HSBC’s manufacturing purchasing managers’ index (PMI) for Taiwan fell to 50.5 last month, from 51.2 in April as demand from the US and emerging Asian markets partially offset the impact of weakening European demand, a report by the bank showed yesterday.
That was despite that Taiwan's manufacturing growth was still in decline last month from April.
The latest PMI reading, a bellwether for the state of the -manufacturing industry, raised concerns over the sustainability of the economic recovery with domestic consumption weak and job market conditions softening, while the local bourse has also shed value, HSBC Greater China economist Donna Kwok (郭浩庄) said.

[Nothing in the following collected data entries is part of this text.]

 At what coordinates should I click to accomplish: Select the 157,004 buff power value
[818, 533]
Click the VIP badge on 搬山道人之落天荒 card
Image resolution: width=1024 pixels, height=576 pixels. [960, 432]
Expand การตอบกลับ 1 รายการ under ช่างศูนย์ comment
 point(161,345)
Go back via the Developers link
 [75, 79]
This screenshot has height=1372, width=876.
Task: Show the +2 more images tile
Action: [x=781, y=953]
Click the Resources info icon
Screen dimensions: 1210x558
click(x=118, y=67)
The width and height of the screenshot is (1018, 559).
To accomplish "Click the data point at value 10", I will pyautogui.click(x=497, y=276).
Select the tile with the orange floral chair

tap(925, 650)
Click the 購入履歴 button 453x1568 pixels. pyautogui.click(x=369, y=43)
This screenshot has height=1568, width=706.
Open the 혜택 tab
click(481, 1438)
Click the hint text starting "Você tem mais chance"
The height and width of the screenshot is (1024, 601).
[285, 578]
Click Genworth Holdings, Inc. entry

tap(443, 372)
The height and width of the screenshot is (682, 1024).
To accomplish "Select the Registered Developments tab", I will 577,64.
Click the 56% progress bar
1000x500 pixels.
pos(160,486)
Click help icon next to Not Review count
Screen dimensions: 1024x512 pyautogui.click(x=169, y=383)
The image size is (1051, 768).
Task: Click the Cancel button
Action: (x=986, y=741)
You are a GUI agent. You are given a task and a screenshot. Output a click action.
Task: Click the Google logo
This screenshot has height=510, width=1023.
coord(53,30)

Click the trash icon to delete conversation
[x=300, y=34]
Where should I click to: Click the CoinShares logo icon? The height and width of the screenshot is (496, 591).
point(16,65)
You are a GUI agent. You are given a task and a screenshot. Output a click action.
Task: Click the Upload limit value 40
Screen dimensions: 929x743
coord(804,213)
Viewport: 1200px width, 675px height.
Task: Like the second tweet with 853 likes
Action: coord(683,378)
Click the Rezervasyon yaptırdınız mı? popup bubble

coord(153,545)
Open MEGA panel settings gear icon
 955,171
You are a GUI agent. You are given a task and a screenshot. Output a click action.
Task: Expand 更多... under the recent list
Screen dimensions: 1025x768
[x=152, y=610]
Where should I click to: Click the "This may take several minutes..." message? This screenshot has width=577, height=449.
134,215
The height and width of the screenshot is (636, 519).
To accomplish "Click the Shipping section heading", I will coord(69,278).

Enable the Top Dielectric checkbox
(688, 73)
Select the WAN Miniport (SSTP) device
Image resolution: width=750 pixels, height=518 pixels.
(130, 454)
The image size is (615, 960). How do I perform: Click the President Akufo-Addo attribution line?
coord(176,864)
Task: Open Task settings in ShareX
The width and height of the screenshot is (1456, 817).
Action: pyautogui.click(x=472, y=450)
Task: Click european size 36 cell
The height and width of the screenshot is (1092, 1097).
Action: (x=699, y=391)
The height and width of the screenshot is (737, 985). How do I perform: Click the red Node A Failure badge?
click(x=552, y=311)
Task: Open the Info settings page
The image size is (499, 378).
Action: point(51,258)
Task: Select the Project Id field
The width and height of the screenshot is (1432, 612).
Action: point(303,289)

“Taiwan’s manufacturing sector is still holding up, although the strong momentum seen in the first quarter is clearly starting to fade,” Kwok said.
The industry has been less active so far this quarter with PMI readings averaging 50.9, lower than 51.9 in the first quarter, with manufacturers clearly cautious about restocking, the economist added.
Monthly PMI figures help to shed light on the well-being of the manufacturing industry, with a value above 50 indicating expansion and anything below -suggesting contraction.
The sub-index on new orders eased to 51.5 last month, slowing from 51.8 in April, while the reading for new export orders accelerated from 50.4 to 50.7, the report showed.
“Consumers at home and in the US, China and South East Asia are throwing a lifeline to Taiwan’s manufacturers, enabling them to fend off falling demand in Europe,” Kwok said.
However, employment conditions have started to show signs of weakening, with the employment sub-index posting a contraction for the first time in six months at 49.7 last month, from 50.6 in April, the report found.
The trend does not bode well for the job market, which has so far provided critical support for domestic consumption in the face of a global economic downturn, Kwok said, adding that the recent decline in the value of shares was another drag on performance.
Although the unemployment rate dropped to a new three-and-a-half-year-low at 4.1 percent in April, it is expected show an increase from last month as new college graduates start to join the labor force.
The price of inputs fell sharply for the first time in four months, standing at 48.5 last month from 54.9 in April, thanks to easing raw material price growth in fuel and metals, the report said.
Slowing market conditions allowed manufacturers to better cope with the competitive environment last month in which output prices fell for the second consecutive month to 48.2 last month, from 48.4 in April, the report showed.